Es exacto. Lo he comprobado... Por otra parte debo reconocer que a partir de 1948 ya se ha podido leer este en la prensa francesa, pero en pequeños caracteres y en los rincones perdidos de los periódicos que pasan desapercibidos a la mayoría de sus lectores, de tal forma que aún hoy la mayoria de la gente sigue estando persuadida de que «decenas de millares de personas han sido asfixiadas en Dachau.»

Como suceda lo mismo con las cuatro cámaras de gars de Auschwitz-Birkenau... (12). ¿Y por qué no habría de suceder lo propio? Se sabe efectivamente que en noviembre de 1944, al aproximarse las tropas rusas que liberaron el campo el 22 de enero de 1945, «los alemanes hicieron demoler los hornos crematorios y saltar las cámaras de gas» (13), de las que tantos turistas - ¡todos gozan de murchas amistades en el mundo comunista! - siguen

[256] pretendiendo que han ido allí en peregrinación desde el fin de la guerra y las han visitado.

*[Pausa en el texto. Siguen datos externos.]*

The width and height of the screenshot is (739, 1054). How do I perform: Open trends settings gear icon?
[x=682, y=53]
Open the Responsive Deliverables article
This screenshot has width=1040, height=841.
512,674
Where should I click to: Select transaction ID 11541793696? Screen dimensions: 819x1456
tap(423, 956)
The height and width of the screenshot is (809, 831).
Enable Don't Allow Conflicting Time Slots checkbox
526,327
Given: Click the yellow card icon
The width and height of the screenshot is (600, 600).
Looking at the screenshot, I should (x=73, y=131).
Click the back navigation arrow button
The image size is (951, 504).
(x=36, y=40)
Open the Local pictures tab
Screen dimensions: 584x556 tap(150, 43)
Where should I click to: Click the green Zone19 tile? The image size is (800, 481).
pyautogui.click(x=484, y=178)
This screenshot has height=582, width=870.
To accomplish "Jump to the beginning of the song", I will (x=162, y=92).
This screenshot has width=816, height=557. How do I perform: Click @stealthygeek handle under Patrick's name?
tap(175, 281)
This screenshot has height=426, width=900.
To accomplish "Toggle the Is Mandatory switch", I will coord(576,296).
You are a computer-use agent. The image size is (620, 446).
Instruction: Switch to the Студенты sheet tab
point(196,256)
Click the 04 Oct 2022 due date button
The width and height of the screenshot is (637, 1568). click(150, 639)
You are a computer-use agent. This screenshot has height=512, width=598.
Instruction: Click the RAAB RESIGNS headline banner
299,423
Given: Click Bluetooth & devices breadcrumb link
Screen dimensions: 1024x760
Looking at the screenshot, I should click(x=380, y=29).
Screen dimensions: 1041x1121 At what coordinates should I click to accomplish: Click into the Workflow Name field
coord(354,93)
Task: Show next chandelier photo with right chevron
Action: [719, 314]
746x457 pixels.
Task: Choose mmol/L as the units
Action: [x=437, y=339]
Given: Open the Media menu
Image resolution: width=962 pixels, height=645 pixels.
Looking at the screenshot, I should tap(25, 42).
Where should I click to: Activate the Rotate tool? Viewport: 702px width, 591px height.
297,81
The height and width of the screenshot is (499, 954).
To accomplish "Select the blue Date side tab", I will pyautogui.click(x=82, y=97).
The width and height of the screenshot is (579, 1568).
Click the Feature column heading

Advierto aún, que después de haber pretendido que había de ellas en todos los campos, ya sólo se habla de los exterminios que tuvieron lugar en Auschwitz, en zona rusa, utilizando documentos que nadie - ¡salvo los comunistas! - puede examinar, y que los que siguen escribiendo de ello - casualmente - son solamente los supervivientes de la zona rusa, cuyas afirmaciones no se pueden comprobar. Lo que ya es indudable, es que los «testimonios» escritos que nos envian, en primer lugar se contradicen entre sí (Höss en contradicción con Miklos e incluso con E. Kogon y D. Rousset) y en segundo lugar están llenos de inverosimilitudes y se contradicen ellos mismos de una página a otra como se ha probado en este capítulo.

Ahora bien, no se puede fundamentar una verdad histórica sobre «testimonios» tan incoherentes y tan divergentes a la vez.

Yo añadiria que además de sus propias contradicciones y de las que aporta a los que han sido publicados antes que él, el «testimonio» sobre el campo de Auschwitz atribuido a Rudolf Höss está redactado en un estilo que le hace parecerse de un modo raro a las confesiones públicas de los acusados en los célebres procesos de Moscú que nadie ha tomado en serio en la Europa occidental.

Pero ¿para qué?

Después de esto, al publicar Arthur Koestler su célebre libro El cero y el infinito - ¡que se me perdone la referencia! - ya ha dicho todo.